Text section ::
Classification of Cells

Based on Shape

  • Mycoplasma: 0.3 or 0.1 µm

  • Bacterium: 1 to 2 µm

  • Animal Cell: 10 to 20 µm

  • Plant Cell: 10 to 100 µm

Based on Size

  • Prokaryotic cells: 0.02 to 0.2 µm

  • Eukaryotic cells: 10 to 100 µm

Based on Number of Organisms

  • Unicellular Organisms: Single-cell organisms like bacteria and amoeba.

  • Multicellular Organisms: Organisms composed of multiple cells, e.g., plants and animals.

Based on the Organization of Genetic Material

  • Prokaryotic Organisms: Lack a well-defined nucleus; genetic material is not membrane-bound.

  • Eukaryotic Organisms: Contain a true nucleus and membrane-bound organelles.

Prokaryotic Cells

  • Characteristics:

    • Lack membrane-bound organelles.

    • Smaller in size, multiply rapidly.

    • Surrounded by a cell wall (except mycoplasmas).

    • Genetic material is naked, not enclosed in a nucleus.

Stored entries

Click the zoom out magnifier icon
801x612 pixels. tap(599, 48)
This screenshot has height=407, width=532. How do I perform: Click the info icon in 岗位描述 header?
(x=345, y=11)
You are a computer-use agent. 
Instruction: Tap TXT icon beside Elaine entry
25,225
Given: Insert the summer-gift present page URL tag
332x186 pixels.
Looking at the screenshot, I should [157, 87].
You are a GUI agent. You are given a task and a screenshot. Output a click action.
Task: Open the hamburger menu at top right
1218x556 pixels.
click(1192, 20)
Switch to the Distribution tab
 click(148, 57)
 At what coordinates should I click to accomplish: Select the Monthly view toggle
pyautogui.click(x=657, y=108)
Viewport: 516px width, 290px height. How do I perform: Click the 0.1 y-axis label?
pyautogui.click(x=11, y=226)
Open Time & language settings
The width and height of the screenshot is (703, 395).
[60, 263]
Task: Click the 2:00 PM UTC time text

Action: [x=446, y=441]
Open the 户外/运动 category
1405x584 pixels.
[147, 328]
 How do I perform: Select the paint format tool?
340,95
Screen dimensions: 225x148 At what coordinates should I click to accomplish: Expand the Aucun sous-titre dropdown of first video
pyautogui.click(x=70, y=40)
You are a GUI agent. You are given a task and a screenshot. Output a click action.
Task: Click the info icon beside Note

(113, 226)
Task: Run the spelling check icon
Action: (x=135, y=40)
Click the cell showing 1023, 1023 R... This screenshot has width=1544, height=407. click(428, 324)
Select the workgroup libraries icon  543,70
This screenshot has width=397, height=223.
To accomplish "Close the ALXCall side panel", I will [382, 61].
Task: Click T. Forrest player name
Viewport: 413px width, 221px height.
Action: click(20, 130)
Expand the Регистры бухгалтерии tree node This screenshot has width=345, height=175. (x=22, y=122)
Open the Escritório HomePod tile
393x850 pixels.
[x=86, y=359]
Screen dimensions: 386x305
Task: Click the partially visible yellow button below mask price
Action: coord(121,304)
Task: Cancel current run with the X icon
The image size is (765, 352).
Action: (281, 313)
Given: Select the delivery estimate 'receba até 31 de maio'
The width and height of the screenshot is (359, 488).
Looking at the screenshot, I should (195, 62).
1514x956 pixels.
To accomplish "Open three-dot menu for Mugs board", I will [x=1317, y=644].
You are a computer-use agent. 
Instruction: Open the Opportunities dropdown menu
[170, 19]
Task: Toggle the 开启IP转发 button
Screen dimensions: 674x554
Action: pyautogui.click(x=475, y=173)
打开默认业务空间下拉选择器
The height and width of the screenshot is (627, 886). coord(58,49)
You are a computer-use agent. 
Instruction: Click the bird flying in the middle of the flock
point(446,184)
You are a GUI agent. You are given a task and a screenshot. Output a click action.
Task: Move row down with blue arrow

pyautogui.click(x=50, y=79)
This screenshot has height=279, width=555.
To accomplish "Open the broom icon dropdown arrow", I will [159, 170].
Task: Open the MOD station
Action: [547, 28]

Task item :: According to the cell classification text, which prokaryotes are not surrounded by a cell wall? The records have no connection to the cell classification text.

Exercise result :: Mycoplasmas.